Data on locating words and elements
━━━━━━
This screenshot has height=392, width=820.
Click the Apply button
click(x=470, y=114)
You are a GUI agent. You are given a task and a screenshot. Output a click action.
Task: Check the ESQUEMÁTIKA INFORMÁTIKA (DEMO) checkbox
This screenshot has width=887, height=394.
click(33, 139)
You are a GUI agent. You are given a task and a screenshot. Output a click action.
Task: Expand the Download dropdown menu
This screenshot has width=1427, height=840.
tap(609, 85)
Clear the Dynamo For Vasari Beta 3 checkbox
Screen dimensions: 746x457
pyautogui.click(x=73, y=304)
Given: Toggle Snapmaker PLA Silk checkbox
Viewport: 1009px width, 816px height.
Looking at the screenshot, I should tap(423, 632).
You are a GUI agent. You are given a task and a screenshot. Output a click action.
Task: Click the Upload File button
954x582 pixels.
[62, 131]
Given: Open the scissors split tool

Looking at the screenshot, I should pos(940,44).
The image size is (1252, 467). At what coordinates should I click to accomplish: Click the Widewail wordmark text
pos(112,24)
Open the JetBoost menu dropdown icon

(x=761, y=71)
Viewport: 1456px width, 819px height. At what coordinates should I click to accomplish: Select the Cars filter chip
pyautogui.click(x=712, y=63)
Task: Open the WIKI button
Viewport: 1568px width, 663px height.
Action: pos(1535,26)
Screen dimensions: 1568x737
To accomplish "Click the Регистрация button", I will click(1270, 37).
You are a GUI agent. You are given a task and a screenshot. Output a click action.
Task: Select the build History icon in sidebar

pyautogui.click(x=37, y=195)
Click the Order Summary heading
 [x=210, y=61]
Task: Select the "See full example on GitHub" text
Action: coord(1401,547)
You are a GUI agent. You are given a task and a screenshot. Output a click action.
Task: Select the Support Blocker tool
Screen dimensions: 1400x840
━━━━━━
[Exercise directions] Copy out the data above word for word, starting with its first line and going on through the line with "pyautogui.click(x=712, y=63)". Include both of those lines and stop there.

[The output]
This screenshot has height=392, width=820.
Click the Apply button
click(x=470, y=114)
You are a GUI agent. You are given a task and a screenshot. Output a click action.
Task: Check the ESQUEMÁTIKA INFORMÁTIKA (DEMO) checkbox
This screenshot has width=887, height=394.
click(33, 139)
You are a GUI agent. You are given a task and a screenshot. Output a click action.
Task: Expand the Download dropdown menu
This screenshot has width=1427, height=840.
tap(609, 85)
Clear the Dynamo For Vasari Beta 3 checkbox
Screen dimensions: 746x457
pyautogui.click(x=73, y=304)
Given: Toggle Snapmaker PLA Silk checkbox
Viewport: 1009px width, 816px height.
Looking at the screenshot, I should tap(423, 632).
You are a GUI agent. You are given a task and a screenshot. Output a click action.
Task: Click the Upload File button
954x582 pixels.
[62, 131]
Given: Open the scissors split tool

Looking at the screenshot, I should pos(940,44).
The image size is (1252, 467). At what coordinates should I click to accomplish: Click the Widewail wordmark text
pos(112,24)
Open the JetBoost menu dropdown icon

(x=761, y=71)
Viewport: 1456px width, 819px height. At what coordinates should I click to accomplish: Select the Cars filter chip
pyautogui.click(x=712, y=63)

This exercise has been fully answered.